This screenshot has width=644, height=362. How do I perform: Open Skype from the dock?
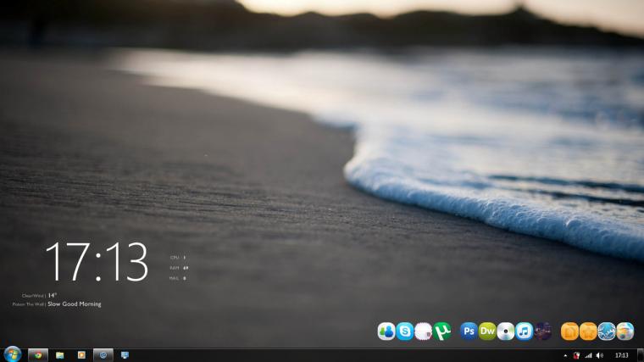click(404, 331)
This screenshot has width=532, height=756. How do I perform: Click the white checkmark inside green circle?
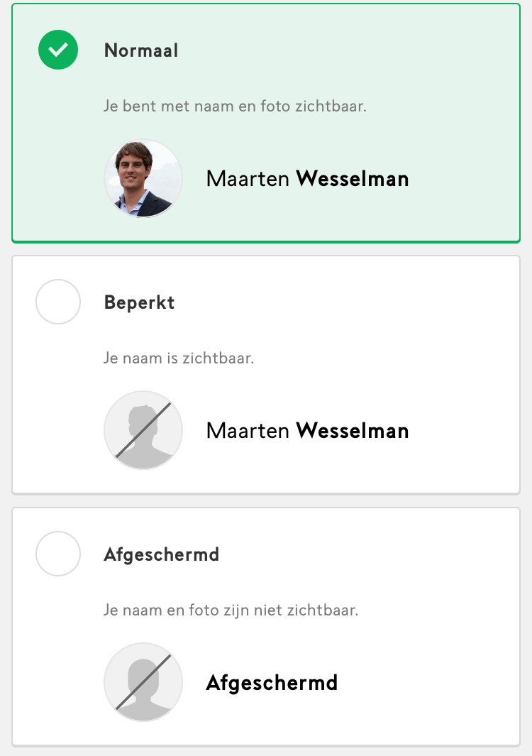click(x=58, y=50)
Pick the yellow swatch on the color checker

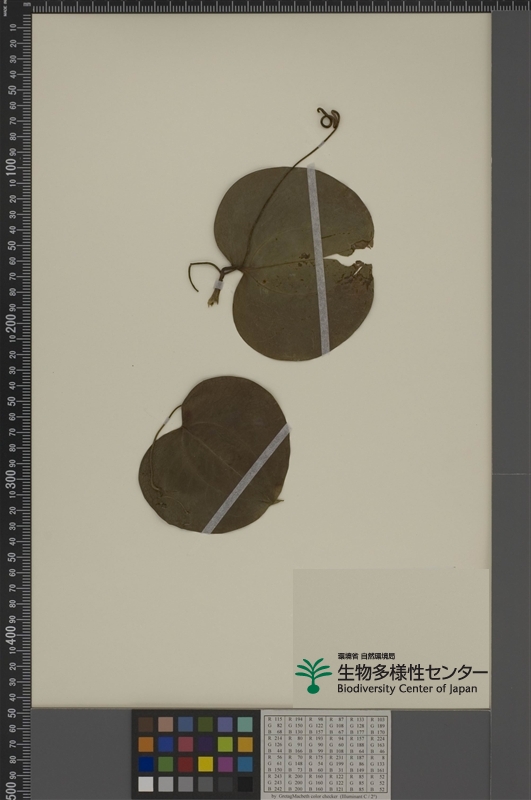[x=205, y=764]
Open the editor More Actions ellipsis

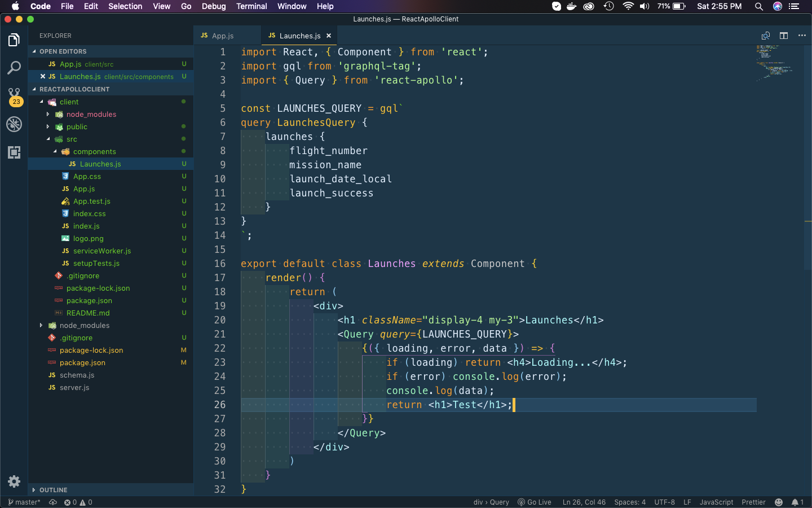click(802, 36)
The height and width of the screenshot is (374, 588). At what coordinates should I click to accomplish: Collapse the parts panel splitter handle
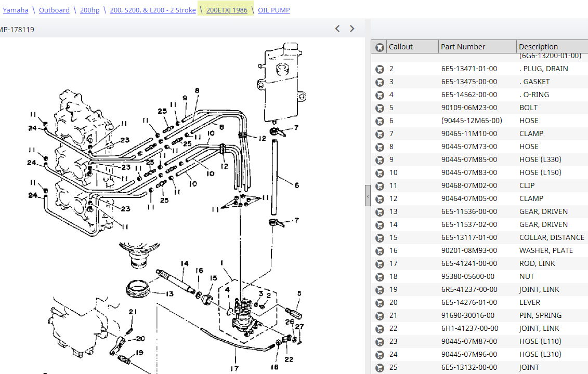pyautogui.click(x=368, y=196)
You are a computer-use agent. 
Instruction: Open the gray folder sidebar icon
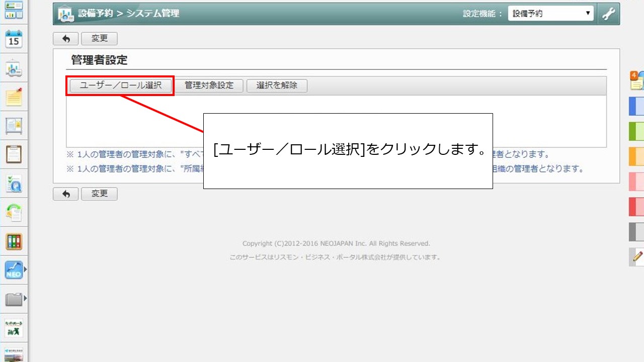click(x=14, y=300)
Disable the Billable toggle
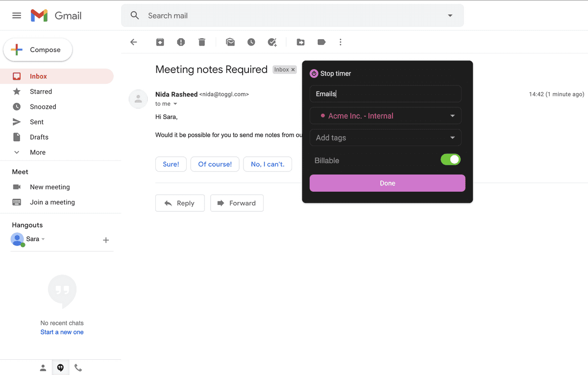This screenshot has width=588, height=375. [450, 159]
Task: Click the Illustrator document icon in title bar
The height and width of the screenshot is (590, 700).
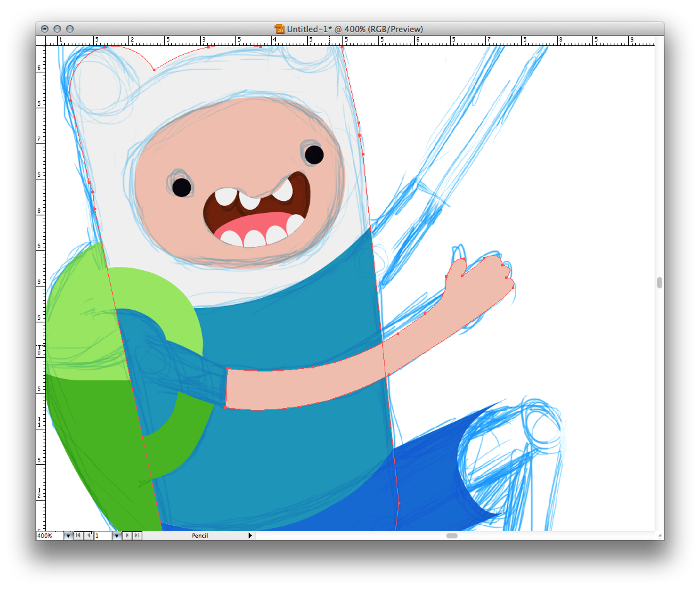Action: point(279,29)
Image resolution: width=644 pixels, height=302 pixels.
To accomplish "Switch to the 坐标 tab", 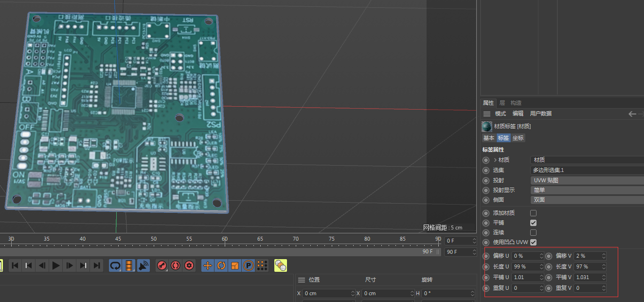I will pyautogui.click(x=518, y=138).
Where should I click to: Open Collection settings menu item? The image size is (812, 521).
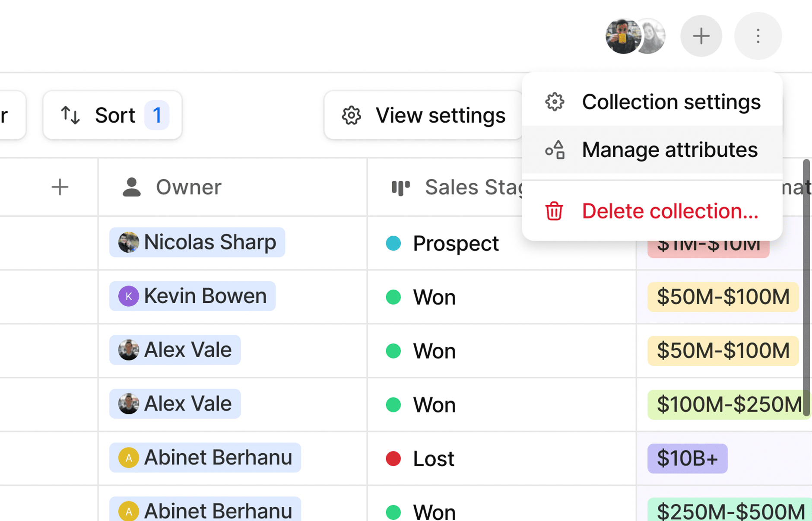tap(652, 102)
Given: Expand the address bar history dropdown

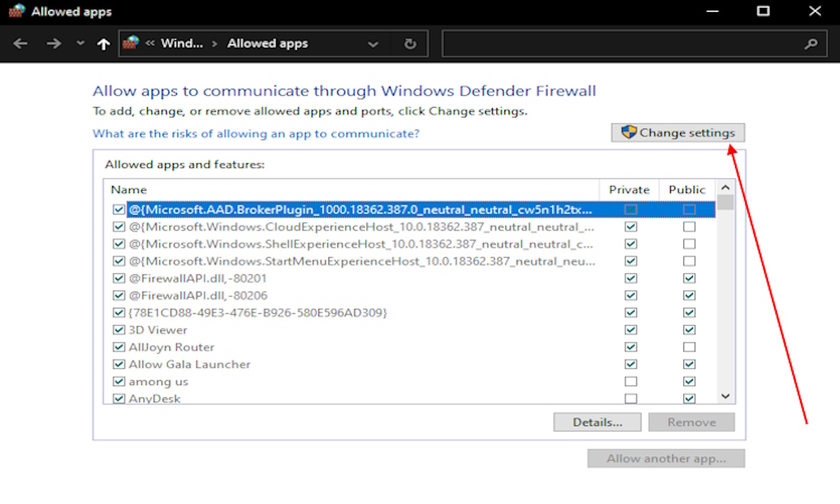Looking at the screenshot, I should click(x=373, y=44).
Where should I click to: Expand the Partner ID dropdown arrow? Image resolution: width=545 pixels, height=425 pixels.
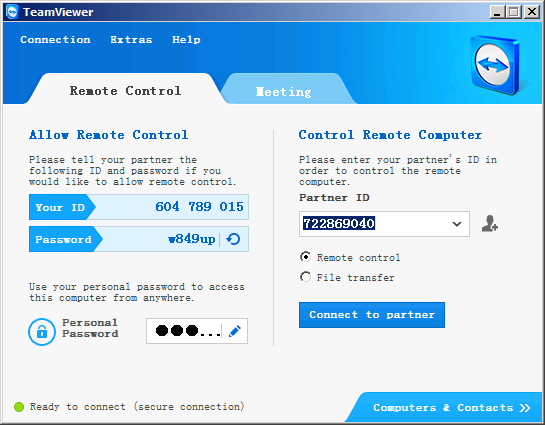(x=457, y=224)
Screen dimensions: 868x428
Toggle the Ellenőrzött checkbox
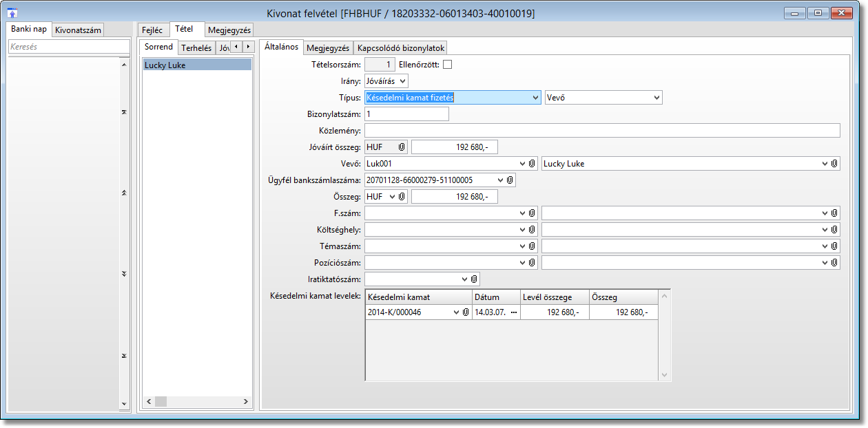(447, 65)
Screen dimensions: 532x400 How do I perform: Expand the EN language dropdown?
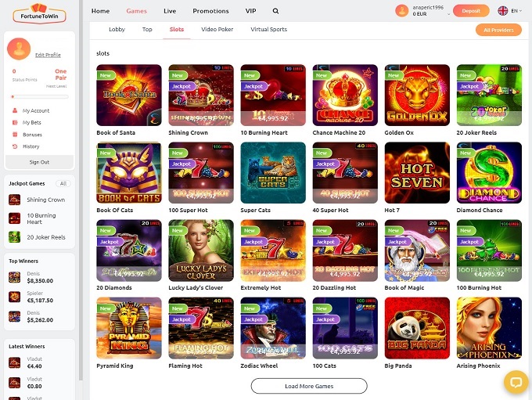tap(509, 11)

• _Aim of the exercise_
Extract exactly the lines from the one containing "Screen dimensions: 868x428" through the last line of the records above, both included, and leave out the pictures.

• _Solution below_
Screen dimensions: 868x428
Toggle the Ellenőrzött checkbox
(447, 65)
Screen dimensions: 532x400 How do I perform: Expand the EN language dropdown?
tap(509, 11)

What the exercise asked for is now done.